There is a long-term vision for change. But kindly know countries like ours play a large part in this. We need to remember what we learned in the US, and why we eliminated orphanages. Supporting orphanages in other countries isn’t somehow what’s best for other people’s children if it wasn’t best for our own.
Unfortunately, many churches, individuals and organizations who give money to orphanages without doing their homework lead to the problems we see today. Foreign nations give $90 million directly to orphanages in Haiti annually, without truly knowing how these children are cared for. Our donations could be used to support organizations working to keep children with their families, supporting existing “approved” orphanages with a thoughtful exit plan for their youth, and supporting many other like-minded groups including YES!
If you or your church support an orphanage or are considering supporting one, please know we have references on this website where you’ll find critical questions you should ask your church leaders or points of contact before making the decision.
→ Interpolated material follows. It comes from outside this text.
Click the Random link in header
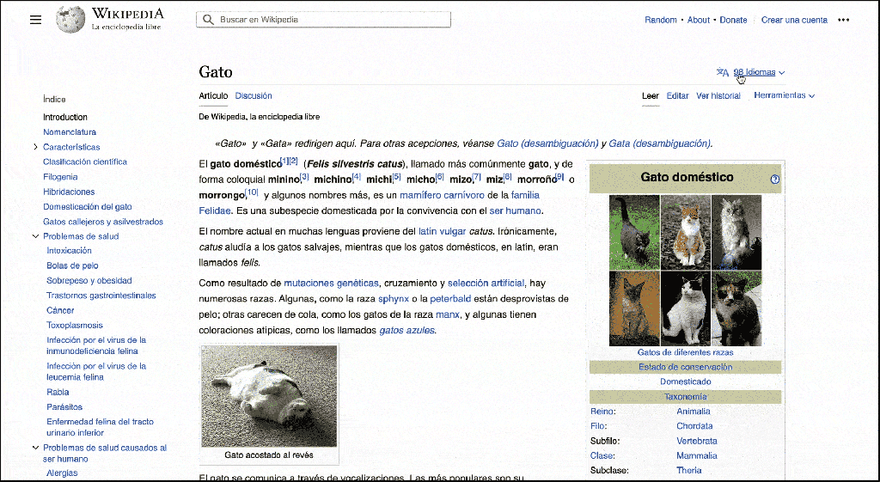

And information specifically for Haiti. For instance, Haitian orphanages must be registered with IBESR. IBESR forbids giving to orphanages that don’t meet safety and welfare requirements. These regulations are in the process of becoming law but they are already the directives. Actions are subject to legal penalty and are already being enforced.
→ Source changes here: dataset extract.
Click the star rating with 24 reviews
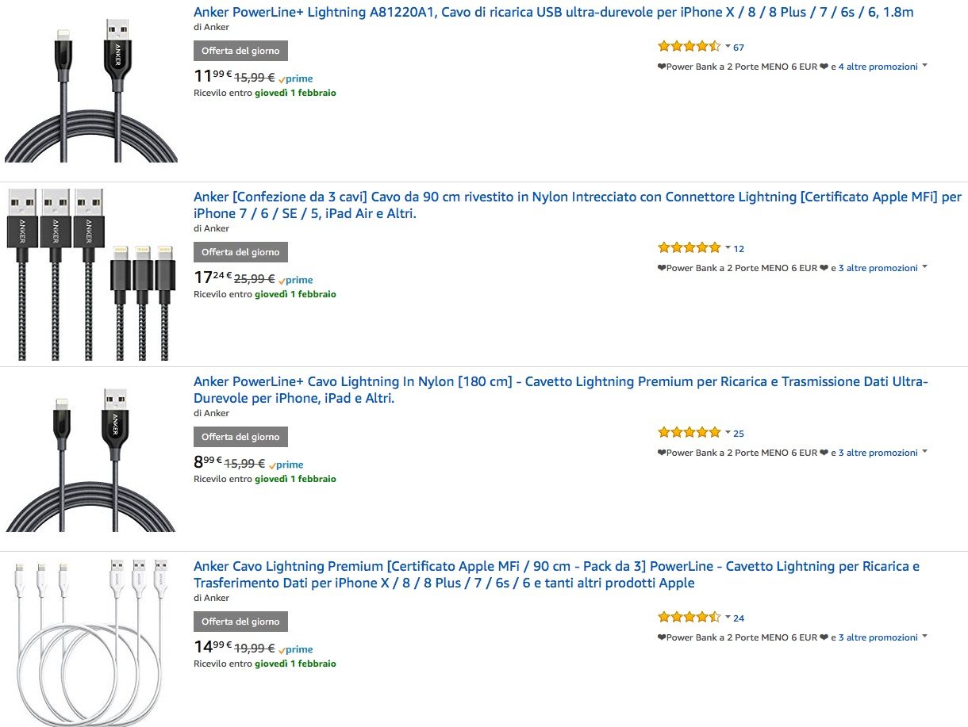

A hopeful future includes IBESR working in partnership with UNICEF to:
Reinforce positive social norms, like keeping children with family even if it’s not their parents, it can be aunts, uncles, etc. (of course the environment must be safe for the child)
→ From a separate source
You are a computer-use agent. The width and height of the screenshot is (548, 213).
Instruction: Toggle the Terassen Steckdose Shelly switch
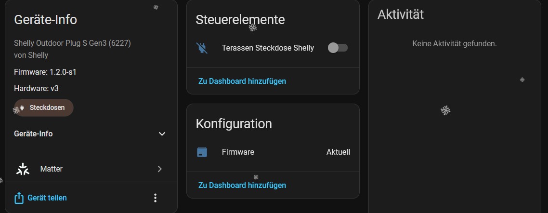click(x=338, y=48)
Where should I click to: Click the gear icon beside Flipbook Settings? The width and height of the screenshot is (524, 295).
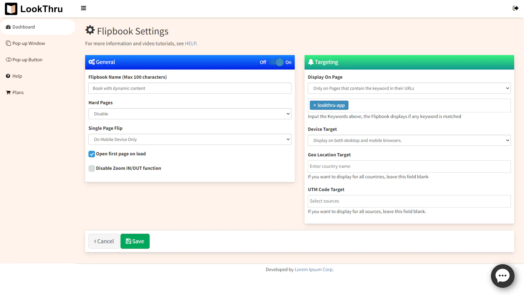pyautogui.click(x=90, y=30)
Assist in emotional and educational care
Advocate family care
Monitor foster care
Educate families and donors that poverty is never a reason for child separation
Haiti has a long way to go and UNICEF realizes there’s a gap between policy and application but they are committed to positive change. The system isn’t perfect but UNICEF and many IBESR workers are committed to the cause.
Finally, Haiti is making updates to legislation that will be implemented later this year. The updates reinforce a 1985 law mandating that all children are to attend school and that children should be treated with fair and equal human rights.
We were so encouraged to hear how many like-minded groups are working towards setting families and youth up for success. And what was so surprising is that they are all rising up at the same time. At this conference we clearly saw the opportunity for the YES! young men and women to have a direct impact on younger teens who will be leaving institutionalized care. We see how they can be directly involved in the orphanages exit plans. We see how they can love and encourage young lives and share their personal orphanage experiences with orphanage Directors, church board members and even Government officials to give them insight into to things that worked and didn’t work while they lived under these same roofs. I’m excited to be part of God’s plan for the future of YES! as it unfolds and these young men and women take on greater responsibility to be the game changers their country so desperately needs. Isaiah 43:19 says “See, I am doing a new thing! Now it springs up; do you not perceive it? I am making a way in the wilderness and streams in the wasteland.” May we follow His lead and expand His Kingdom.